> WORK INSTRUCTIONS: Reproduce the article on Catholic sites in New York City word for word, from "NEW YORK — Any" up to and including "been canonized; www.saintpatrickscathedral.".

> PROVIDED PASSAGE:
=-=-=
Travel Getaways
New York City has many Catholic sites to visit
01:00 AM EDT on Sunday, April 13, 2008

St. Patrick’s Cathedral towers over 5th Avenue in New York City. A Mass at St. Patrick’s is an option for travelers to the city.
AP / MARTY LEDERHANDLER
Pope Benedict XVI is scheduled to visit New York City this week. Assuming he gets a briefing on the sites most important to the Catholic Church, the list might look a lot like this. And you don’t need to be the pope — or even a Catholic — to visit them.
— Ed.
NEW YORK — Any tour of Catholic history here must include St. Patrick’s Cathedral, the cavernous, awe-inspiring, gothic-style church on Fifth Avenue between 50th and 51st streets, near Rockefeller Center. This is the central church of the New York Archdiocese. The bronze doors bear carved images of New Yorkers who have been canonized; www.saintpatrickscathedral.
org/.
Before the Fifth Avenue cathedral was built, the diocese was based at Old St. Patrick’s Cathedral, at 233 Mott St. near Prince Street in Little Italy. The building was completed in 1815, and old tombstones fill an adjoining graveyard; www.oldsaintpatricks.com/.
New York’s earliest Catholic church, St. Peter’s, dates to 1785, when one priest served the city’s 200 Catholics. It is at Barclay and Church streets, a block from the site of the World Trade Center.
=-=-=
Dataset items:
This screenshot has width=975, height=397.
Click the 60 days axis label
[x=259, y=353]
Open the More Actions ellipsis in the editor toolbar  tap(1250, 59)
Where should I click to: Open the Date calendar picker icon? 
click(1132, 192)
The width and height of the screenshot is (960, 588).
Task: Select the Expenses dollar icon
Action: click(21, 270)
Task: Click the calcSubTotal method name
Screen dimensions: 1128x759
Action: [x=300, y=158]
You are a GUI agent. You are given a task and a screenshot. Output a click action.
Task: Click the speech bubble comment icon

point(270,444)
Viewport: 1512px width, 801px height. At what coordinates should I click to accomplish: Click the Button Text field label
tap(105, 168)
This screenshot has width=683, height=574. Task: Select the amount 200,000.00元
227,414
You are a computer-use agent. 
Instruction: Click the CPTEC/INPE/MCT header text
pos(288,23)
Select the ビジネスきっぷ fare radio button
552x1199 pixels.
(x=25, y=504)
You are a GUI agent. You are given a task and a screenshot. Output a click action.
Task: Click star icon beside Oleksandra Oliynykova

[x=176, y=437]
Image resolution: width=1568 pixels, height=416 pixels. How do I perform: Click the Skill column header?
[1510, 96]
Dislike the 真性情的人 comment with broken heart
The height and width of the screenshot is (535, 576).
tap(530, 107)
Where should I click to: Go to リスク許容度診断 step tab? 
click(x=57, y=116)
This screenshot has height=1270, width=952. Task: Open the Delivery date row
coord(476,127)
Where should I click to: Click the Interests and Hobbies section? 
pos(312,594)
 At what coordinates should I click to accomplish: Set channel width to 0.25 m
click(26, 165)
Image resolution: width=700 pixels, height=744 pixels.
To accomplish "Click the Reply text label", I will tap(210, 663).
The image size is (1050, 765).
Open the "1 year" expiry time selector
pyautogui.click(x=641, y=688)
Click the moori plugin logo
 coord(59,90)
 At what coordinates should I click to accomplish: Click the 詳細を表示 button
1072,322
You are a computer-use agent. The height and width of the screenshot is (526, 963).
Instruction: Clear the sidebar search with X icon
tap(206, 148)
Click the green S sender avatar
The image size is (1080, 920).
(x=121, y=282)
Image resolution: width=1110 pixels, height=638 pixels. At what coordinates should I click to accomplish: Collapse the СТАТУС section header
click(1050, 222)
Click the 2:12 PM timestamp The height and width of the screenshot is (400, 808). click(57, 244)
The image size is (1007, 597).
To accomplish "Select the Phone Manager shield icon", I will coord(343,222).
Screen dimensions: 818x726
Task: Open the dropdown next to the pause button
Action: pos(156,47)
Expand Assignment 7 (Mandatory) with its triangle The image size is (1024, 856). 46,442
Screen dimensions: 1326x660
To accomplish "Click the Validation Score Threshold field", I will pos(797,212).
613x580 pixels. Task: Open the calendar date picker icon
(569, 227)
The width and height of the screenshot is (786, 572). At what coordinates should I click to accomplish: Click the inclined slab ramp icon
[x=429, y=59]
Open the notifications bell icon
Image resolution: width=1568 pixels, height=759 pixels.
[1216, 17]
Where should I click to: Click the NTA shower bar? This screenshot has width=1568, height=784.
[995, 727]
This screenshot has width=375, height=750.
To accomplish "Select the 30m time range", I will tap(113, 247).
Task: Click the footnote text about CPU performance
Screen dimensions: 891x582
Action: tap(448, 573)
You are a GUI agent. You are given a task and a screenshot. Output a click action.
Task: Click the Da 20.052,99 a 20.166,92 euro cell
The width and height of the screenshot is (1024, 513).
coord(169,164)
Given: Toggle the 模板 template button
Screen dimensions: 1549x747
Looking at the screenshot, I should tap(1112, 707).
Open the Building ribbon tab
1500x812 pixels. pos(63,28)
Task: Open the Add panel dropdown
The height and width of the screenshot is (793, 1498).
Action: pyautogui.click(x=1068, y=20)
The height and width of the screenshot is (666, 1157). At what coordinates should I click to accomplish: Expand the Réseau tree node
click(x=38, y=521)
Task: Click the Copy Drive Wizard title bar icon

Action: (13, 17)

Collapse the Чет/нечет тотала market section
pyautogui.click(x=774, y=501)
=-=-=
> RESPONSE:
NEW YORK — Any tour of Catholic history here must include St. Patrick’s Cathedral, the cavernous, awe-inspiring, gothic-style church on Fifth Avenue between 50th and 51st streets, near Rockefeller Center. This is the central church of the New York Archdiocese. The bronze doors bear carved images of New Yorkers who have been canonized; www.saintpatrickscathedral.